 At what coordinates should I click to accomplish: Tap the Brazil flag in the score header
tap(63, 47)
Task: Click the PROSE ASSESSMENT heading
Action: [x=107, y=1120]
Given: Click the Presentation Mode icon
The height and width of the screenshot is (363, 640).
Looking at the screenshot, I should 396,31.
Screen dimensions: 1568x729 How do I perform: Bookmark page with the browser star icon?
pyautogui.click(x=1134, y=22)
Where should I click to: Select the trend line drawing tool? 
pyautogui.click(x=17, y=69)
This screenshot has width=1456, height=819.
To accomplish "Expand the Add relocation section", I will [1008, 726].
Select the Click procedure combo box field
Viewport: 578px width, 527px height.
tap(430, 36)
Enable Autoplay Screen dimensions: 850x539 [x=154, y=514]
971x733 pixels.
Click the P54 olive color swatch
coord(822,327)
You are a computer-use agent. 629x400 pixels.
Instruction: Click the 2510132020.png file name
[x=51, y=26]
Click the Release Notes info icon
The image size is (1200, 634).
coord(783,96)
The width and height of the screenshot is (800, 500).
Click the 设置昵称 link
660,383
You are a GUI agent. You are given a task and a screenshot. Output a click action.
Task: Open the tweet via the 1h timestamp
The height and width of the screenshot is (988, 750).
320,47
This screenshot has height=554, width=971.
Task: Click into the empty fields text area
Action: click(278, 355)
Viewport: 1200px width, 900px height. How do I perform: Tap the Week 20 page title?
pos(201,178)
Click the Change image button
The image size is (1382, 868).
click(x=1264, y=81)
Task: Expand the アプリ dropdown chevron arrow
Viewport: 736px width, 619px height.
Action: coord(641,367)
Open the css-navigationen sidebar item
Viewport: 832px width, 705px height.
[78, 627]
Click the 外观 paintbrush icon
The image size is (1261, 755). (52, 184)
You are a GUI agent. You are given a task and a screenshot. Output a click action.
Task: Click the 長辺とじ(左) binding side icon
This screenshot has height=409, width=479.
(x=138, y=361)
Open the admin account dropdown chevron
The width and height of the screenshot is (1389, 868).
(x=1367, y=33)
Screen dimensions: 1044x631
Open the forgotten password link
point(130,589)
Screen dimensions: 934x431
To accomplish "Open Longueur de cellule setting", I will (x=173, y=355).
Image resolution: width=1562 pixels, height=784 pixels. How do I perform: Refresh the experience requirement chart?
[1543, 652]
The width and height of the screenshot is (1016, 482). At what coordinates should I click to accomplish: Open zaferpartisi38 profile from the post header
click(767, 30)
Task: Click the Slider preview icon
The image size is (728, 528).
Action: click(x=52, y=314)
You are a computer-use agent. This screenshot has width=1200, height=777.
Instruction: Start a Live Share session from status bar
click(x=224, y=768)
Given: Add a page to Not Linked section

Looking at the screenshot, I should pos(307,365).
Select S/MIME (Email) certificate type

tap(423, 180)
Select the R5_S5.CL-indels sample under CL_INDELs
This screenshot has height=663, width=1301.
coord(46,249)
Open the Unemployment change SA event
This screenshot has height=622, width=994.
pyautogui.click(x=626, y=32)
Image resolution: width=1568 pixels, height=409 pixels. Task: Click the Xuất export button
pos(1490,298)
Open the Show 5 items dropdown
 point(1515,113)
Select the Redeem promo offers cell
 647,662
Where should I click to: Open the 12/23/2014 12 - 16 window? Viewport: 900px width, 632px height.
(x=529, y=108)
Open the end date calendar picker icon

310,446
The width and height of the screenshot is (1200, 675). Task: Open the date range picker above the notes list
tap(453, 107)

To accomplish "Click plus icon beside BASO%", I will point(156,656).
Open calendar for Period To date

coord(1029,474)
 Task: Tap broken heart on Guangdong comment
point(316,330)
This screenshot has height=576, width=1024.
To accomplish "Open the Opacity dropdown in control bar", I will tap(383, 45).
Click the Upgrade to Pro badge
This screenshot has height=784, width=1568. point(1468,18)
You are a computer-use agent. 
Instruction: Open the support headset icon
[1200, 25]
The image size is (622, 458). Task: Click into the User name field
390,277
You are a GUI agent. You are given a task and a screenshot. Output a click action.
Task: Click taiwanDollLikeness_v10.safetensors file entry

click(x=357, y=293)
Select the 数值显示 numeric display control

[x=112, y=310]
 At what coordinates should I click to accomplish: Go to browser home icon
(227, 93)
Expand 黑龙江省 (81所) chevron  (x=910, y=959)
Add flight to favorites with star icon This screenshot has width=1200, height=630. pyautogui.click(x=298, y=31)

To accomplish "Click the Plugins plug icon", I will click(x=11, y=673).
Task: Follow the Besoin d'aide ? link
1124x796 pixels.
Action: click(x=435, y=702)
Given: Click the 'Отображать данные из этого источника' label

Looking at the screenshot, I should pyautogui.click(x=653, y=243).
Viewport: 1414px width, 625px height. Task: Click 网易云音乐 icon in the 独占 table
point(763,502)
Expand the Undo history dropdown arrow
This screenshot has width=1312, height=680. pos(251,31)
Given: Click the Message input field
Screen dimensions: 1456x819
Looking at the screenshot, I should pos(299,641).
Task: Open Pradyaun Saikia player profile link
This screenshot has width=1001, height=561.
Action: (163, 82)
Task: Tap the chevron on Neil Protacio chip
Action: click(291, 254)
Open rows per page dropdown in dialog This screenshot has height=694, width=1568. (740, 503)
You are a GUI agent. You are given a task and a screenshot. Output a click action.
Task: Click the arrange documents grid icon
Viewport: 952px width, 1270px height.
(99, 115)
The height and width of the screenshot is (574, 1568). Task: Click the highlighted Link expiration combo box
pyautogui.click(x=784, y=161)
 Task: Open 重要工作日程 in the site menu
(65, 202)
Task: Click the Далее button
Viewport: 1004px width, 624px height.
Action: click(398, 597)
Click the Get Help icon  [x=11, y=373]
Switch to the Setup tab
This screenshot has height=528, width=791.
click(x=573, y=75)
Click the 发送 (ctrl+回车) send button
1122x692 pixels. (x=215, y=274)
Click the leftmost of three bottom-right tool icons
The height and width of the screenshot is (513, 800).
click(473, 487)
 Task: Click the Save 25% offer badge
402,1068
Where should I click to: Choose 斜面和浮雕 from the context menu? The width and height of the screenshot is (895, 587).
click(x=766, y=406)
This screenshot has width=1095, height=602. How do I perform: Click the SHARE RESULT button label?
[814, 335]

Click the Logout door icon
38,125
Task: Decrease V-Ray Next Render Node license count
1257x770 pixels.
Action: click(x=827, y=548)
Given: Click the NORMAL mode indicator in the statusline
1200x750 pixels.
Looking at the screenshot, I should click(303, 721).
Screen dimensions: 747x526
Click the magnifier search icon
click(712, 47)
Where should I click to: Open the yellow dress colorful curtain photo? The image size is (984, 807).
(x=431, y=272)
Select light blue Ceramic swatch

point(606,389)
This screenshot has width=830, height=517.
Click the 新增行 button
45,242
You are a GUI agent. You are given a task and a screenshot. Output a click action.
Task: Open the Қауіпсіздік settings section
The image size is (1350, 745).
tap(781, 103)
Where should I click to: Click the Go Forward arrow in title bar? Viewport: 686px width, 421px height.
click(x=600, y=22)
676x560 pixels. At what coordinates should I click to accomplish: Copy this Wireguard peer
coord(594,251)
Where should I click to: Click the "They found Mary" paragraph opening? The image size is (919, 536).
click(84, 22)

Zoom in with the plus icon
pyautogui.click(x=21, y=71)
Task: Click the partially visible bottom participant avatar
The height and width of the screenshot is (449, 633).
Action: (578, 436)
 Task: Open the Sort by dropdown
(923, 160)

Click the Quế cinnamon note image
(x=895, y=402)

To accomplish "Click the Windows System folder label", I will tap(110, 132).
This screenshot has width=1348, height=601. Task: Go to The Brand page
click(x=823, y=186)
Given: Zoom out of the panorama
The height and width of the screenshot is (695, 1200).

------------------------------------------------------------

**EXERCISE DIRECTIONS**
Look over the material and return every line where the word "computer" is found.

**TASK RESULT**
You are a computer-use agent. 629x400 pixels.
You are a computer-use agent. This screenshot has width=1200, height=777.
You are a computer-use agent. 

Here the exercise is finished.